A petition, started by three graduate students in the Philosophy Department, states that the “prominent place on campus of the John Witherspoon statue is inappropriate” and calls on the university to “remove it from its pedestal in Firestone Plaza.”
The petition asks that officials replace the statue with an informational plaque that reflects both the “positive and negative aspects of Witherspoon’s legacy.”
In other words, we must denigrate and devalue all of our past history simply because past great Americans were not perfect, as these three philosophy students must surely be.

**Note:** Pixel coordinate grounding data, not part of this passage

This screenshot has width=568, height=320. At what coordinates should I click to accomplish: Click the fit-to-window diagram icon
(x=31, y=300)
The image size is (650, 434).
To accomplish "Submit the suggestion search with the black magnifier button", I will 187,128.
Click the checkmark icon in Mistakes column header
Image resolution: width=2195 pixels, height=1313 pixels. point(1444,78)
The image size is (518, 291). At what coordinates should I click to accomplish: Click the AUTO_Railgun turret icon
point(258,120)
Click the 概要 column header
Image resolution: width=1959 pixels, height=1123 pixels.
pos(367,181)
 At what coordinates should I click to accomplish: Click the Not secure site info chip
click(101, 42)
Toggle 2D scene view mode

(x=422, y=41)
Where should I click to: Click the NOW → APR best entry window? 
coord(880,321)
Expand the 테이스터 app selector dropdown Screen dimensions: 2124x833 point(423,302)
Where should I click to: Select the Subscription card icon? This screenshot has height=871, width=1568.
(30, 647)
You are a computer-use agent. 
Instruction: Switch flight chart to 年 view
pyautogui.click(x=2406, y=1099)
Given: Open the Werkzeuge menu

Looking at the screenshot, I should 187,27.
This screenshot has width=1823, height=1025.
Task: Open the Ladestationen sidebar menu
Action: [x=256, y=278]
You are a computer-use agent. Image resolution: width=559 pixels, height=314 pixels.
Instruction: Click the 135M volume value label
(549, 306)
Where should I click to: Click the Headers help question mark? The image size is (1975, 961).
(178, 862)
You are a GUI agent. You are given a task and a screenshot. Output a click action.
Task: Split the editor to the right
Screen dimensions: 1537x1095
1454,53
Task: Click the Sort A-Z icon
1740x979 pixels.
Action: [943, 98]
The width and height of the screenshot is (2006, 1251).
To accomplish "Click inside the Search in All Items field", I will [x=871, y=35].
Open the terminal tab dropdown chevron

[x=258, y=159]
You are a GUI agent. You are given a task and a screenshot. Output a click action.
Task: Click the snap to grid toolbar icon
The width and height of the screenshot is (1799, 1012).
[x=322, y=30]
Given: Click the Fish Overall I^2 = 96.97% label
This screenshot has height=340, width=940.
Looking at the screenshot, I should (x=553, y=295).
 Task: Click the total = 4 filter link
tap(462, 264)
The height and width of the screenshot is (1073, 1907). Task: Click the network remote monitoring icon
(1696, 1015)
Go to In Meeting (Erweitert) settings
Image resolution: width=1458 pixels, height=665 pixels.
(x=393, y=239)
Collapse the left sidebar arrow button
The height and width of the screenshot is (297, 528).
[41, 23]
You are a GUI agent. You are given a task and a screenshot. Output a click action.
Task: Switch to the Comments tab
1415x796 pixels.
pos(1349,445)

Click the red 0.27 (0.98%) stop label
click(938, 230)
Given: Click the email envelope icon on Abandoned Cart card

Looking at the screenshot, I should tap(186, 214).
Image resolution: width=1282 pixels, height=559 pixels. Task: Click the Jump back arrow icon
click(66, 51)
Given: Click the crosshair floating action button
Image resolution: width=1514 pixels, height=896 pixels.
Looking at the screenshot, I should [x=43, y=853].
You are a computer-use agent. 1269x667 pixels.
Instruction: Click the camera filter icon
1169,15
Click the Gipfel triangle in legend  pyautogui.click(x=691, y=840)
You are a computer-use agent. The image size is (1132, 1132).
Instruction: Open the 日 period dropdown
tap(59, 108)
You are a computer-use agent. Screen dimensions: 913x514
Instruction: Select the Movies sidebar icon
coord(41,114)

The statue itself was only unveiled in 2001, and was created by Scottish sculptor Alexander Stoddart, who attempted to portray “Witherspoon in vigorous middle age, preaching at a symbolic lectern on which an open Bible rests.”
At his feet are five books. Four have their spines to the front, so that we can see they are the works of Cicero, Principia [by Newton], Locke, and Hume.
Well Lordy-me! It We can’t honor these dead white philosophers as well, can we? I am sure that is the position of these absolutely perfect philosophy students. By removing the statue they will also successfully cancel Cicero, Newton, Locke, and Hume, and get a five for one victory! All that will remain is a small plaque that gives as much if not more space to Witherspoon’s human failures.
Princeton officials have not yet made any decision. Instead, they have asked a council made up of administrators, students, faculty and staff to weigh the issue. Knowing the cowardice and general oppressive culture at most of today’s American colleges, we must not be hopeful that Witherspoon (and Cicero, Newton, Locke, and Hume) will survive this witch hunt.
At the same time, some members of Princeton’s community late last year proved themselves to be a strong defender of free speech, allowing a professor give a speech that had been canceled by MIT because some there had objected to that professor’s firm stance in favor of free speech.
We shall soon see if Princeton really does stand for free speech, or whether it is now willing to kow-tow to those who wish to rewrite history to cancel everything great about America’s past.